Dietikon

Weniger Parkplätze: Das Parlament sagt erneut deutlich Ja zu autoarmem Wohnen

«Man muss einfach aufpassen, dass es nicht zu viel Druck auf den öffentlichen Raum gibt», sagte Konrad Lips (SVP) zur Motion von Andreas Wolf (Grüne), die weniger Pflichtparkplätze verlangt.

«Man muss einfach aufpassen, dass es nicht zu viel Druck auf den öffentlichen Raum gibt», sagte Konrad Lips (SVP) zur Motion von Andreas Wolf (Grüne), die weniger Pflichtparkplätze verlangt.

Mit 26 zu 5 Stimmen hat der Dietiker Gemeinderat gestern die Motion von Andreas Wolf (Grüne) für autoarmes Wohnen als erheblich erklärt. Nur die CVP-Fraktion war dagegen.

Wolfs Motion richtet sich gegen die Pflichtparkplätze, die Bauherren – zum Teil gegen ihren Willen – erstellen müssen, weil es die Dietiker Bauordnung so vorsieht. «Bauherrschaften, die den Bau von autoarmen beziehungsweise autofreien Siedlungen beabsichtigen, soll dies ermöglicht werden, und zwar ohne dass sie dafür bestraft werden», heisst es in seiner Motion.

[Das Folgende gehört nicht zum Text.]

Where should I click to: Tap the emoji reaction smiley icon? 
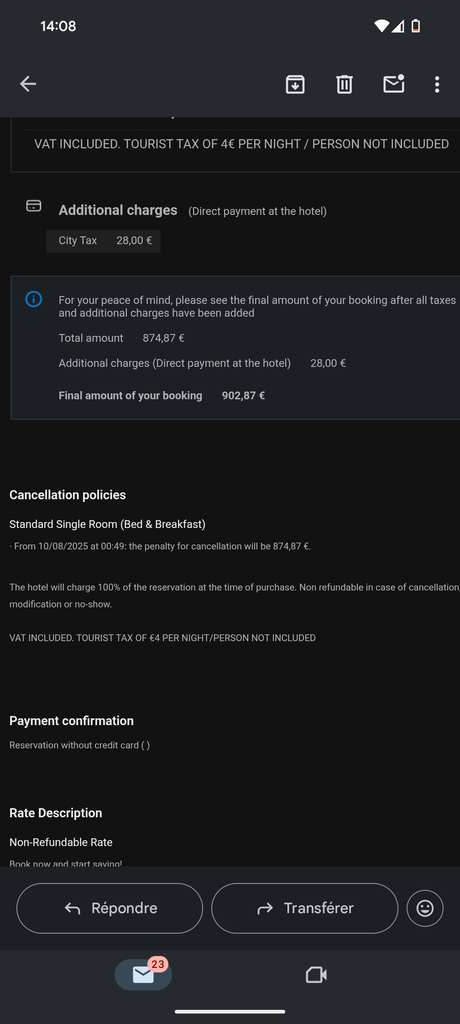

Im Juli 2019 hatte das Parlament diese mit 17 zu 15 Stimmen an den Stadtrat überwiesen – gegen dessen Willen: Er hatte nämlich die sofortige Ablehnung der Motion beantragt.
Im Januar 2020 gab der Stadtrat bekannt, dass er beantragt, die Motion als erheblich zu erklären. Eine neue Verordnung über private Fahrzeugabstellplätze ist sein Ziel. Noch im ersten Quartal will der Stadtrat dem Kanton einen Entwurf zur Vorprüfung vorlegen.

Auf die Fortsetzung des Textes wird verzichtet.